- _What the task requires_
Write out the part of the data that opens with the line containing "This screenshot has height=594, width=1024." and closes with the line containing "Looking at the", substituting "Hard Knee" for "Soft Knee" and leaving everything else as it is. Omit the pictures from your answer.

══ Data listing

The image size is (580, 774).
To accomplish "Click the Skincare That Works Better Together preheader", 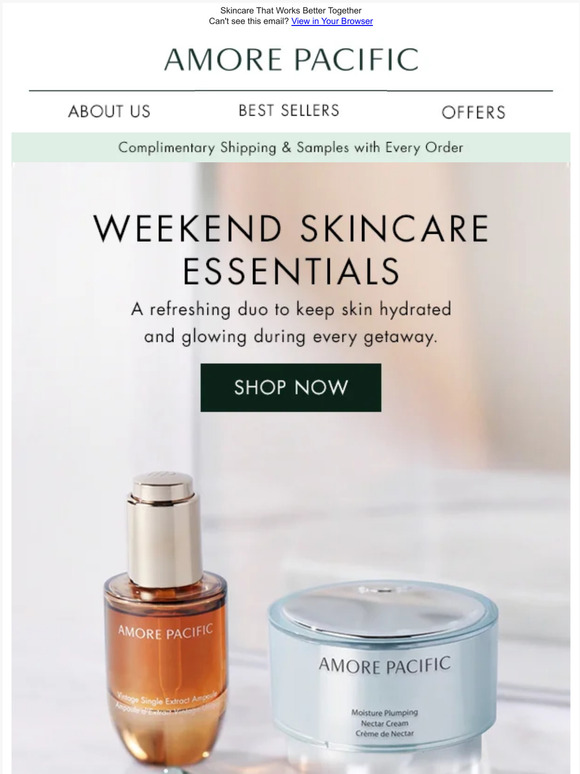I will [291, 10].
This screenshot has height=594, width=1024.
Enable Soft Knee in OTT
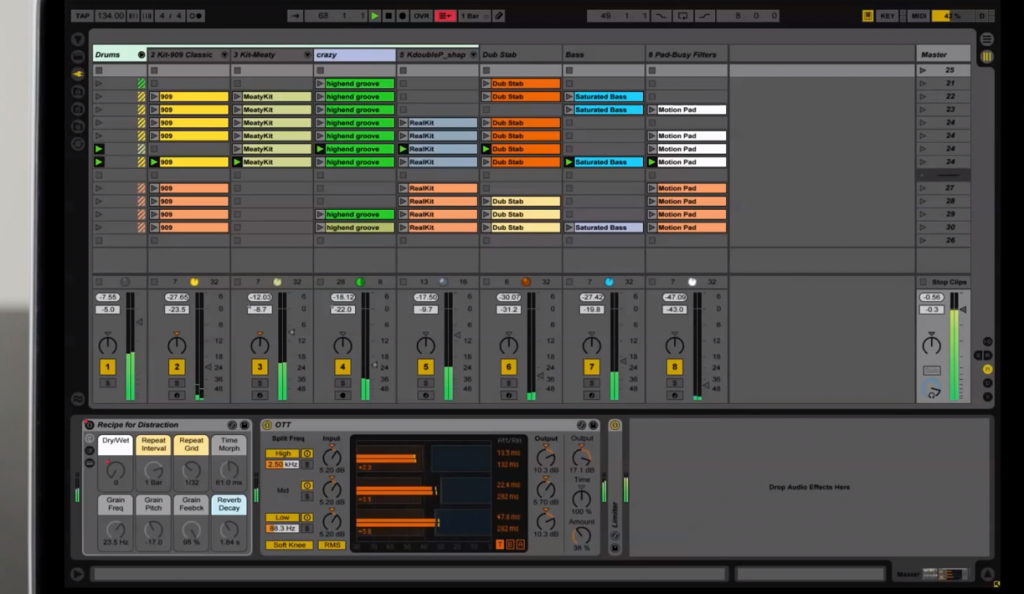pyautogui.click(x=288, y=545)
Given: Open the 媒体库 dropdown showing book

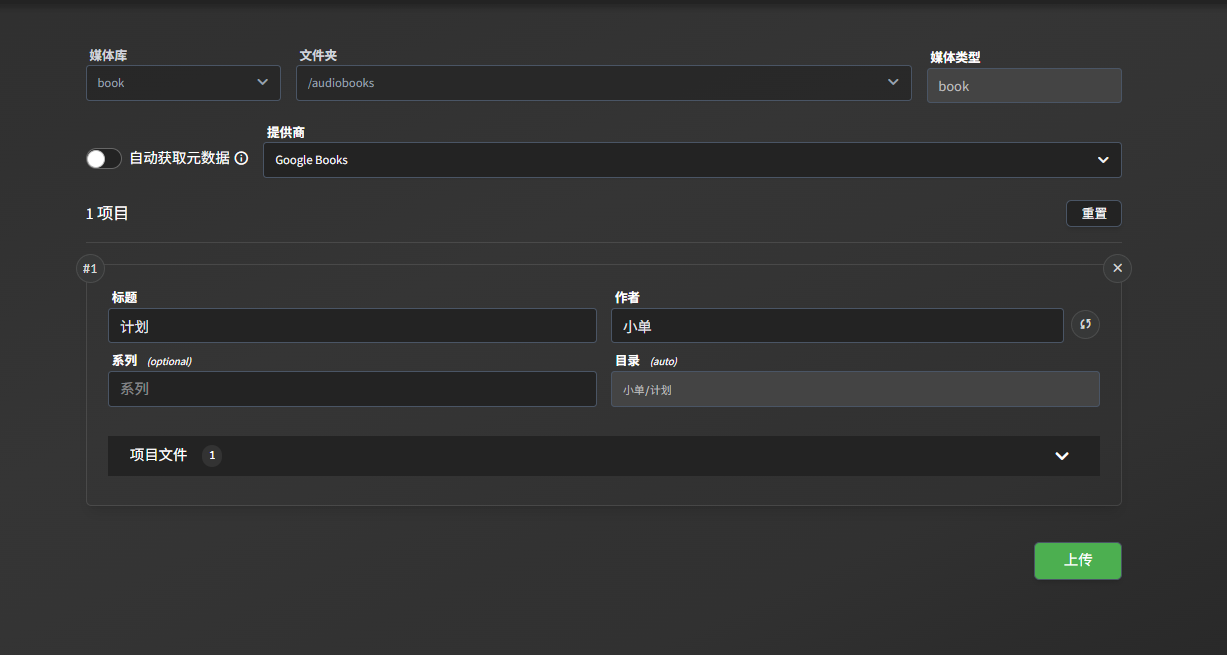Looking at the screenshot, I should click(183, 83).

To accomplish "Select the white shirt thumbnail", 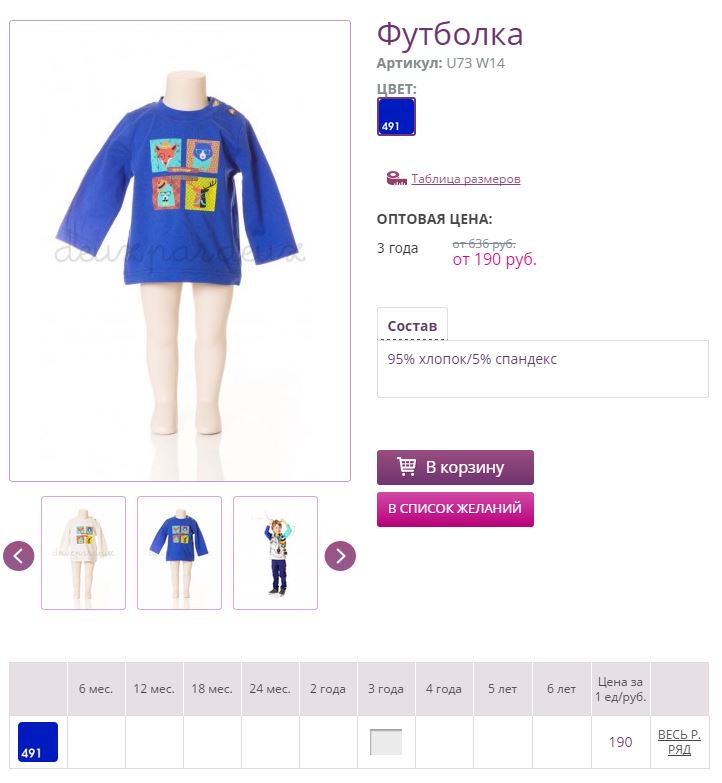I will pyautogui.click(x=83, y=553).
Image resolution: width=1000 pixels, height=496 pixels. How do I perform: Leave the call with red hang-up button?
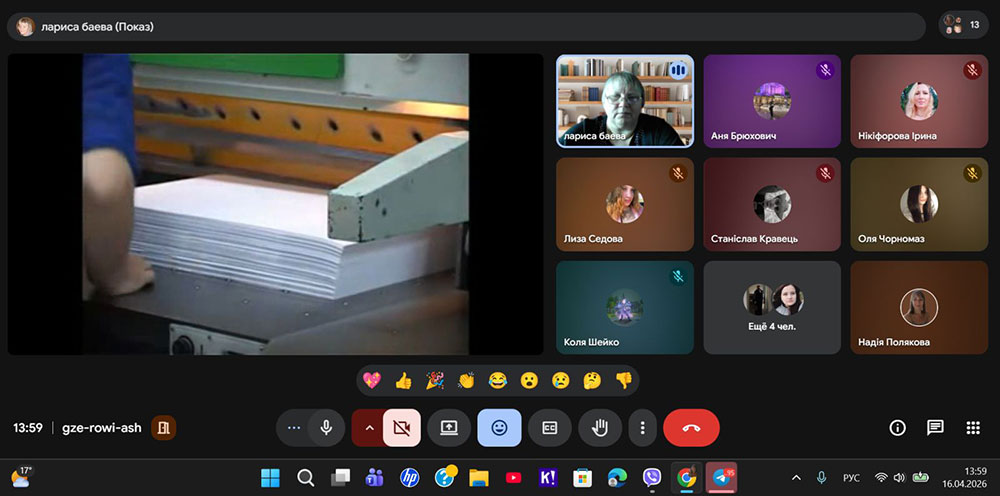(691, 428)
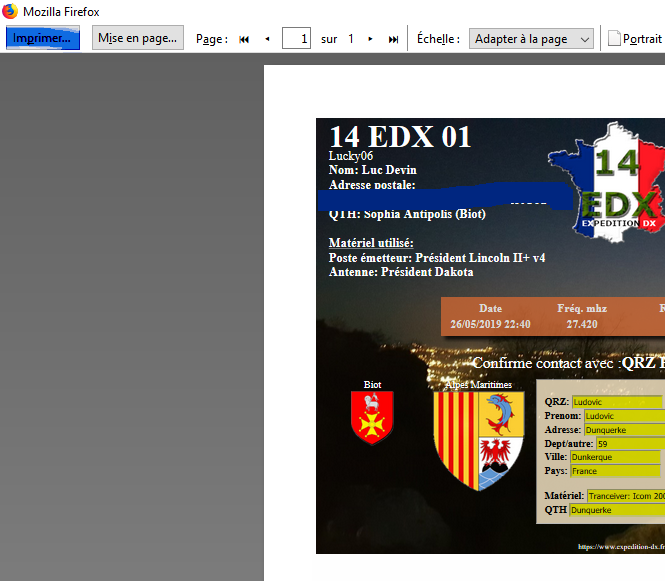This screenshot has height=581, width=665.
Task: Select the Pays field showing France
Action: 615,470
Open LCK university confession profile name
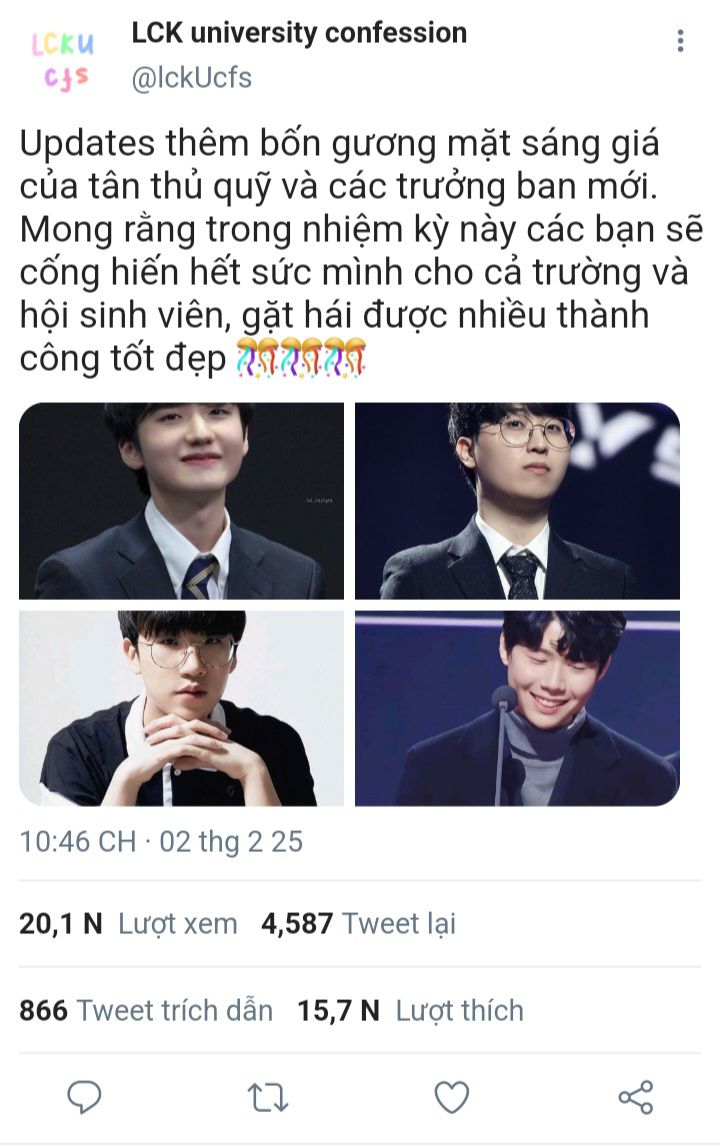Image resolution: width=720 pixels, height=1148 pixels. point(299,33)
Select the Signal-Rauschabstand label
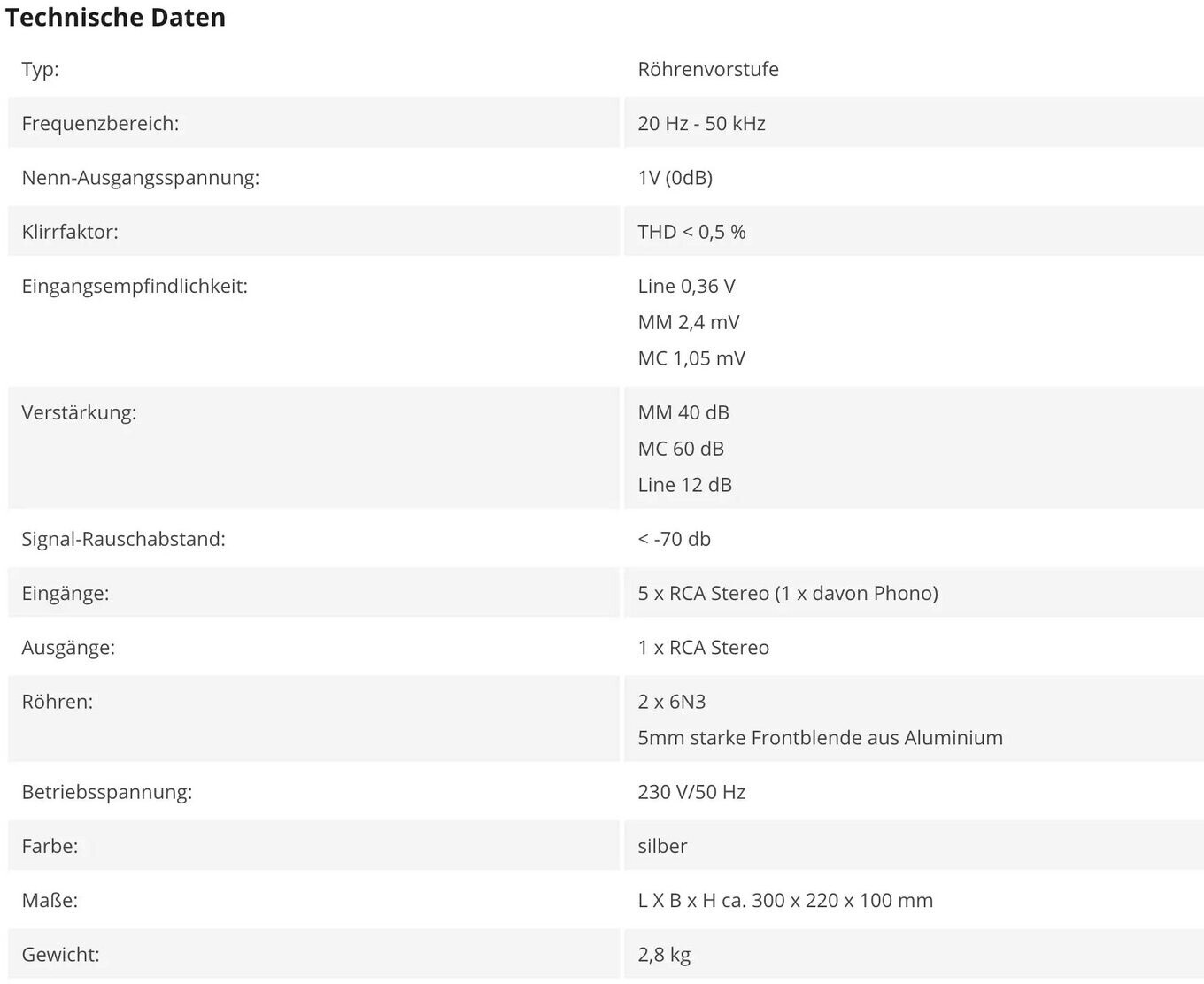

════

- _The completed task_
This screenshot has height=594, width=1024.
Enable Hard Knee in OTT
pyautogui.click(x=288, y=545)
Given: Open the 媒体库 dropdown showing book

Looking at the screenshot, I should click(183, 83).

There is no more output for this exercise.